Similarly, the dismissed parties are not indispensable to the relief sought against Brunswick and Carvill. No relief is sought against Brunswick as an entity except to prevent the dissipation of its assets. Since the court has jurisdiction of Brunswick no decree against any of the directors is necessary to accomplish that result. Smith v. Aeolian Co., D.C.D.Conn.1943, 53 F.Supp. 636. Since the dismissed parties on the face of the pleadings are not connected with Carvill any relief against that corporation will not affect them. The fact that Carvill acted in conjunction with the dismissed parties does not make the latter indispensable. Koster v. Lumbermen’s Mutual Casualty Co., 2 Cir., 1946, 153 F.2d 888, affirmed 330 U.S. 518, 67 S.Ct. 828, 91 L.Ed. 1067.
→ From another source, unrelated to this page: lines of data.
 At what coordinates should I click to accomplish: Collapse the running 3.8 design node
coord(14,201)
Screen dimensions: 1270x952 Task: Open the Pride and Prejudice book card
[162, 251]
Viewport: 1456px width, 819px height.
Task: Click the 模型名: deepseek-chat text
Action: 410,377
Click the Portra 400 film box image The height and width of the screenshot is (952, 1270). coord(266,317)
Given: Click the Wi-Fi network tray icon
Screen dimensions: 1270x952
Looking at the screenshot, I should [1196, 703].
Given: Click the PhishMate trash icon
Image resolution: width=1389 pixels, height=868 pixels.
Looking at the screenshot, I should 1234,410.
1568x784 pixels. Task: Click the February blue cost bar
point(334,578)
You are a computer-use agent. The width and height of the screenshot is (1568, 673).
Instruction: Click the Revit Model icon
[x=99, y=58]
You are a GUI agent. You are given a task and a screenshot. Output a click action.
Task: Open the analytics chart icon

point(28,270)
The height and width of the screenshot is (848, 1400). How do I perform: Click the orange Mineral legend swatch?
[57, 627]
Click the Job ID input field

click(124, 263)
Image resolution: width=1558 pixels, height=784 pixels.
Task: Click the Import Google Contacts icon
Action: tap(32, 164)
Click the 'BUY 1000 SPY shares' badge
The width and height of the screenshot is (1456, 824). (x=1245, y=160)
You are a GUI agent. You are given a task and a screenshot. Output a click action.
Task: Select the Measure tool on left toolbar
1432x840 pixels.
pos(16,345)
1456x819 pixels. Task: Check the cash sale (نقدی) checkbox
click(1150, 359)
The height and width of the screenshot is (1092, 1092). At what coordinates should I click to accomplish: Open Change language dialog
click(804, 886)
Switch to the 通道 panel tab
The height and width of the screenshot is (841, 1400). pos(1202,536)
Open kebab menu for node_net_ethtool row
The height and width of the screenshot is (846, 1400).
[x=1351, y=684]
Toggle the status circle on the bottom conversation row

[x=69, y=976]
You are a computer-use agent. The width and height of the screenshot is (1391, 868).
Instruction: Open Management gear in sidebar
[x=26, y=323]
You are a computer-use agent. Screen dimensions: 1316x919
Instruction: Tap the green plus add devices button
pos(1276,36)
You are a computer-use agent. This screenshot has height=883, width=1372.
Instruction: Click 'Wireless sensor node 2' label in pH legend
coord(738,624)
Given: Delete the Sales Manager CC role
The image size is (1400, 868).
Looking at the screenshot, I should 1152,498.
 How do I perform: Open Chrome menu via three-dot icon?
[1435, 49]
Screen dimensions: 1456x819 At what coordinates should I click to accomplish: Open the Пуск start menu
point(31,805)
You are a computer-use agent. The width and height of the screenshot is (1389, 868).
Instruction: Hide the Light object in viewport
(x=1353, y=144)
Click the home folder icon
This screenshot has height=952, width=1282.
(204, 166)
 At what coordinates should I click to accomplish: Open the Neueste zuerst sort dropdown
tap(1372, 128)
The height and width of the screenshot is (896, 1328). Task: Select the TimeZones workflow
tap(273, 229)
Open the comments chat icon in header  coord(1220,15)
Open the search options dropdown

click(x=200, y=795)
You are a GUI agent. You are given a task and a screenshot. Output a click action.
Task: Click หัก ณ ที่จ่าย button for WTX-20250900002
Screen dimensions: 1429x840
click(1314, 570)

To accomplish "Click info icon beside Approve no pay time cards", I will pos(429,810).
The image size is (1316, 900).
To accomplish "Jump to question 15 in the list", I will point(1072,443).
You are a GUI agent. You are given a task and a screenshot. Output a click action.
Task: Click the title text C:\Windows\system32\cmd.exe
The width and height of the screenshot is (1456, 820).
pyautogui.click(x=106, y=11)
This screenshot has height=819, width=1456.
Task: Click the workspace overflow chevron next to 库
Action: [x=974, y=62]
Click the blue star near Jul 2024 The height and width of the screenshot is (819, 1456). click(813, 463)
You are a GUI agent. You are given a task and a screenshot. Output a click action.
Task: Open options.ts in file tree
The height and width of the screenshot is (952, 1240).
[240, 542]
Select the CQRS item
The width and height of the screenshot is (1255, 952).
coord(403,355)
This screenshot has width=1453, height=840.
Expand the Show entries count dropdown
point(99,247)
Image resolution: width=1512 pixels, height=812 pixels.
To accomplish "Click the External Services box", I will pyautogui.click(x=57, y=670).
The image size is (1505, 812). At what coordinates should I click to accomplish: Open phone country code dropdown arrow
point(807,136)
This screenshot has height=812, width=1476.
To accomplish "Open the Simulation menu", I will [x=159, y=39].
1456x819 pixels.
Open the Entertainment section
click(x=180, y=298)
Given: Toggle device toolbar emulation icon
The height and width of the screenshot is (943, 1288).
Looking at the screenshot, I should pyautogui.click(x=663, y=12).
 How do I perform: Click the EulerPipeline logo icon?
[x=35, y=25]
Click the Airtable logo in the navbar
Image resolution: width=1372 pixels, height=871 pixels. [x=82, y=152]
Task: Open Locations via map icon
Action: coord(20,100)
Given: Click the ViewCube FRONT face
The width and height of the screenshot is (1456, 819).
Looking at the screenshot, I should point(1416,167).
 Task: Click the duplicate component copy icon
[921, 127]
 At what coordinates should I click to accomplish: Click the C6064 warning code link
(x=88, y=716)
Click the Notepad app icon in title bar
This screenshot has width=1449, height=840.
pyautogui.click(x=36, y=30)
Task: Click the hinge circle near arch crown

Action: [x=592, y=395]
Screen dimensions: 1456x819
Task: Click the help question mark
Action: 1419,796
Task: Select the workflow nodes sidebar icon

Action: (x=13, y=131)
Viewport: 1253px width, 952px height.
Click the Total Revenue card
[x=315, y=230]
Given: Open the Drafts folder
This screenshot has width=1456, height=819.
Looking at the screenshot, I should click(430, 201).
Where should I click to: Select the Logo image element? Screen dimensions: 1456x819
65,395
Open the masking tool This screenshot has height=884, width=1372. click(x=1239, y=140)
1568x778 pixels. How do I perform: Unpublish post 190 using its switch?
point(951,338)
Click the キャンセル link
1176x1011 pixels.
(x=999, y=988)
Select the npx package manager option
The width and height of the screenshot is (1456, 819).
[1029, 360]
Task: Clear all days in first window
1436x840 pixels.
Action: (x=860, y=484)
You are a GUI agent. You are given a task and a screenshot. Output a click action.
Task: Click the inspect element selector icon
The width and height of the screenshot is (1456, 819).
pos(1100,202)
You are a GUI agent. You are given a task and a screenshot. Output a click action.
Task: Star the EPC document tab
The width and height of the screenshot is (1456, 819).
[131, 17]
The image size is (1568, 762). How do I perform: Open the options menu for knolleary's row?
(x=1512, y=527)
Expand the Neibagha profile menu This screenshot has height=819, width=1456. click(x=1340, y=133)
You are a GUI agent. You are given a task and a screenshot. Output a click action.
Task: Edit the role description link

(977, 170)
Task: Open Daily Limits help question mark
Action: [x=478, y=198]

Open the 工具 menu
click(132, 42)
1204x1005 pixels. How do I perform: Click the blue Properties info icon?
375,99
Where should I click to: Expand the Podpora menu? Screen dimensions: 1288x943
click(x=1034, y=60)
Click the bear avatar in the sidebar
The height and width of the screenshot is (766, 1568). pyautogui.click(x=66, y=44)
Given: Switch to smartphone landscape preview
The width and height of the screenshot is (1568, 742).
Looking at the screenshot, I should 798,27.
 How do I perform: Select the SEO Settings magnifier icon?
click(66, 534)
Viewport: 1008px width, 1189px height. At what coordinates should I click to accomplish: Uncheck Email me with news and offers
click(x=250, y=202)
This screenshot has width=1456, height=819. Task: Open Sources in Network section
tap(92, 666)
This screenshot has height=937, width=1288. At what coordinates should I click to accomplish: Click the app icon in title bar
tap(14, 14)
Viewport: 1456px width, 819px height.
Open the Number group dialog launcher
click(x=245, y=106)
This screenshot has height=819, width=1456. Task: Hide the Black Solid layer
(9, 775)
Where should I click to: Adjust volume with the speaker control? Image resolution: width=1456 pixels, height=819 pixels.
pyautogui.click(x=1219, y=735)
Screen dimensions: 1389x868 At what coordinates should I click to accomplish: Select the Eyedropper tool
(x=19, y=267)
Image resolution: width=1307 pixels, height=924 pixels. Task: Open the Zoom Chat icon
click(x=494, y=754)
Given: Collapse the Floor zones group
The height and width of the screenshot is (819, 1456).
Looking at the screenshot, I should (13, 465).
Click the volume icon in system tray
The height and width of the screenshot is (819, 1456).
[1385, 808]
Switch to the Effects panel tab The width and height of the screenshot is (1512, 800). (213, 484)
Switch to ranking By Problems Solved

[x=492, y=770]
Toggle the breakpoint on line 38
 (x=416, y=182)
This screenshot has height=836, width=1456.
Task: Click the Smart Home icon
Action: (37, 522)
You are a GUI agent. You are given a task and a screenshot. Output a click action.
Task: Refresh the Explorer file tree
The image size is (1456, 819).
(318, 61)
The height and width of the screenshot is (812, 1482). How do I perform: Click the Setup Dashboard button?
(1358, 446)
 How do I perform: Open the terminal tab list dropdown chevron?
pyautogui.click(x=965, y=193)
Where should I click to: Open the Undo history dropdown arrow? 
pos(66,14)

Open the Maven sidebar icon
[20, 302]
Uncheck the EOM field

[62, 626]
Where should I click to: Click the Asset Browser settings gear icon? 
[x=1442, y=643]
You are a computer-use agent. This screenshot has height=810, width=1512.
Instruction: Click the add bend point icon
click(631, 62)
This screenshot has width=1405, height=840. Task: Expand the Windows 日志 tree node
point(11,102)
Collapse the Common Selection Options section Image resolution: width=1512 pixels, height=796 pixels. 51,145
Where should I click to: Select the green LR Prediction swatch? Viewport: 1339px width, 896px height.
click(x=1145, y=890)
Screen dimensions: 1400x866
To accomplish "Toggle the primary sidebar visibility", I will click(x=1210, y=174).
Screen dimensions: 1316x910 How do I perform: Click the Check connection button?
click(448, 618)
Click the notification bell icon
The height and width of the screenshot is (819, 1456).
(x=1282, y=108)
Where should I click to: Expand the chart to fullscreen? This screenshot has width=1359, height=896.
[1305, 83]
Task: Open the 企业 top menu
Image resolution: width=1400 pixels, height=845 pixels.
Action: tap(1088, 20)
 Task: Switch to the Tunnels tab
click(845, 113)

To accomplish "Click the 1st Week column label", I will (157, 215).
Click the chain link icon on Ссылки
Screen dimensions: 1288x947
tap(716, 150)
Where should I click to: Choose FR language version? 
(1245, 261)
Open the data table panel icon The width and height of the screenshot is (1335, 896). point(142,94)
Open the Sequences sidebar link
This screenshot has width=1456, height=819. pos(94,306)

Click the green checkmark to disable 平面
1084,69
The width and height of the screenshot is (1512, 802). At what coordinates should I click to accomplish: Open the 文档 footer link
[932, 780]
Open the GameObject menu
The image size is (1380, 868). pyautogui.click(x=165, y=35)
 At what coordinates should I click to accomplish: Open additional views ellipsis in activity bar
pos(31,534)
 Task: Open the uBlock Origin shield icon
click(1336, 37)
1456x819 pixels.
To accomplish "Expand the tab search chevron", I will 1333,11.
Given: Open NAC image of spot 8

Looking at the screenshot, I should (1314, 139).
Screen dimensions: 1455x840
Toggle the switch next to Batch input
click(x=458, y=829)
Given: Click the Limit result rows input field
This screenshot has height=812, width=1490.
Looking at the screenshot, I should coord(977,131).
The case of Smith v. Sperling, D.C.S.D.Cal.1953, 117 F.Supp. 781 relied upon by the defendants is not persuasive. In that case the court refused to entertain a count based on a claim that the directors of corporation A were liable for money damages for an improvident and fraudulent contract with corporation B when corporation B was not a party to the action on that claim and could not defend the validity of the contract. In the instant case any question as to the propriety of the relationship between Brunswick and Carvill may be contested by either corporate defendant.

The motion to dismiss for failure to join indispensable parties is denied.